The formation of the high-pressure compositional equivalents of olivine and pyroxene has been well-documented within and surrounding shock-induced veins in chondritic meteorites, formed by crystallization from a liquid- or solid-state phase transformation. Typically polycrystalline ringwoodite grains have a narrow range of compositions that overlap with those of their olivine precursors, whereas the formation of iron-enriched ringwoodite has been documented from only a handful of meteorites. Here, we report backscattered electron images, quantitative wavelength-dispersive spectrometry (WDS) analyses, qualitative WDS elemental X-ray maps, and micro-Raman spectra that reveal the presence of Fe-rich ringwoodite (Fa44-63) as fine-grained (500 nm), polycrystalline rims on olivine (Fa24-25) wall rock and as clasts engulfed by shock melt in a previously unstudied L5 chondrite, Dhofar 1970. Crystallization of majorite + magnesiowüstite in the vein interior and metastable mineral assemblages within 35 μm of the vein margin attest to rapid crystallization of a superheated shock melt (>2300 K) from 20─25 GPa to ambient pressure and temperature. The texture and composition of bright polycrystalline ringwoodite rims (Fa44-63; MnO 0.01─0.08 wt%) surrounding dark polycrystalline olivine (Fa8-14; MnO 0.56─0.65 wt%) implies a solid-state transformation mechanism in which Fe was preferentially partitioned to ringwoodite. The spatial association between ringwoodite and shock melt suggests that the rapidly fluctuating thermal regimes experienced by chondritic minerals in contact with shock melt are necessary to both drive phase transformation but also to prevent back-transformation.

^1,2Jayanta Kumar Pati, ³Wen Jun Qu, ^4,5Christian Koeberl, ^6,7,8Wolf Uwe Reimold, ⁹Munmun Chakarvorty, ⁶Ralf Thomas Schmitt
Meteoritics & Planetary Science (in Press) Link to Article [DOI: 10.1111/maps.12826]

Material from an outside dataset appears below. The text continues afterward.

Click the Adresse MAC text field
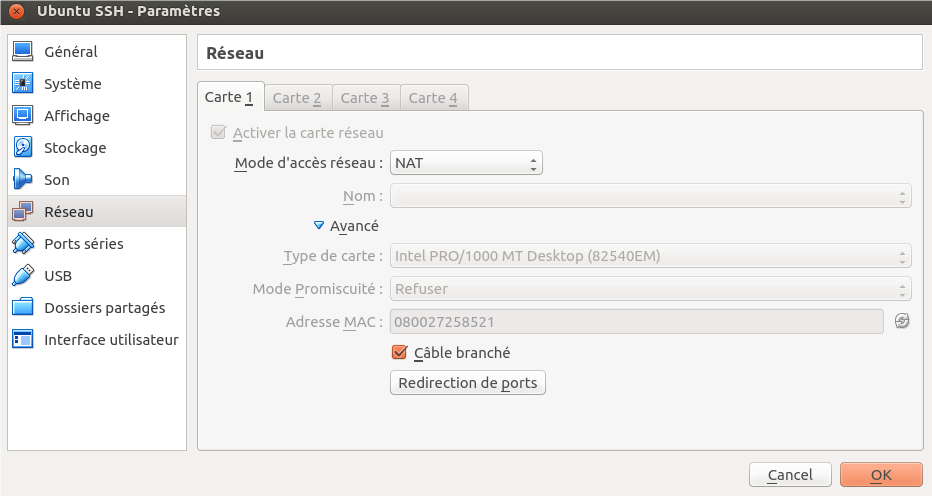click(636, 321)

¹Department of Earth and Planetary Sciences, Nehru Science Centre, University of Allahabad, Allahabad, India
²National Center of Experimental Mineralogy and Petrology, University of Allahabad, Allahabad, India
³National Research Center for Geoanalysis, Beijing, Xicheng District, China
⁴Department of Lithospheric Research, University of Vienna, Vienna, Austria
⁵Natural History Museum, Vienna, Austria
⁶Museum für Naturkunde – Leibniz Institute for Evolution and Biodiversity Science, Berlin, Germany
⁷Humboldt-Universität zu Berlin, Berlin, Germany
⁸Geochronology Laboratory, University of Brasilia, Brasilia, Brazil
⁹Department of Earth and Planetary Sciences, Nehru Science Centre, University of Allahabad, Allahabad, India
Published by arrangement with John Wiley & Sons

The Paleoproterozoic Dhala structure with an estimated diameter of ~11 km is a confirmed complex impact structure located in the central Indian state of Madhya Pradesh in predominantly granitic basement (2.65 Ga), in the northwestern part of the Archean Bundelkhand craton. The target lithology is granitic in composition but includes a variety of meta-supracrustal rock types. The impactites and target rocks are overlain by ~1.7 Ga sediments of the Dhala Group and the Vindhyan Supergroup. The area was cored in more than 70 locations and the subsurface lithology shows pseudotachylitic breccia, impact melt breccia, suevite, lithic breccias, and postimpact sediments. Despite extensive erosion, the Dhala structure is well preserved and displays nearly all the diagnostic microscopic shock metamorphic features. This study aimed at identifying the presence of an impactor component in impact melt rock by analyzing the siderophile element concentrations and rhenium-osmium isotopic compositions of four samples of impactites (three melt breccias and one lithic breccia) and two samples of target rock (a biotite granite and a mafic intrusive rock). The impact melt breccias are of granitic composition. In some samples, the siderophile elements and HREE enrichment observed are comparable to the target rock abundances. The Cr versus Ir concentrations indicate the probable admixture of approximately 0.3 wt.% of an extraterrestrial component to the impact melt breccia. The Re and Os abundances and the 187Os/188Os ratio of 0.133 of one melt breccia specimen confirm the presence of an extraterrestrial component, although the impactor type characterization still remains inconclusive.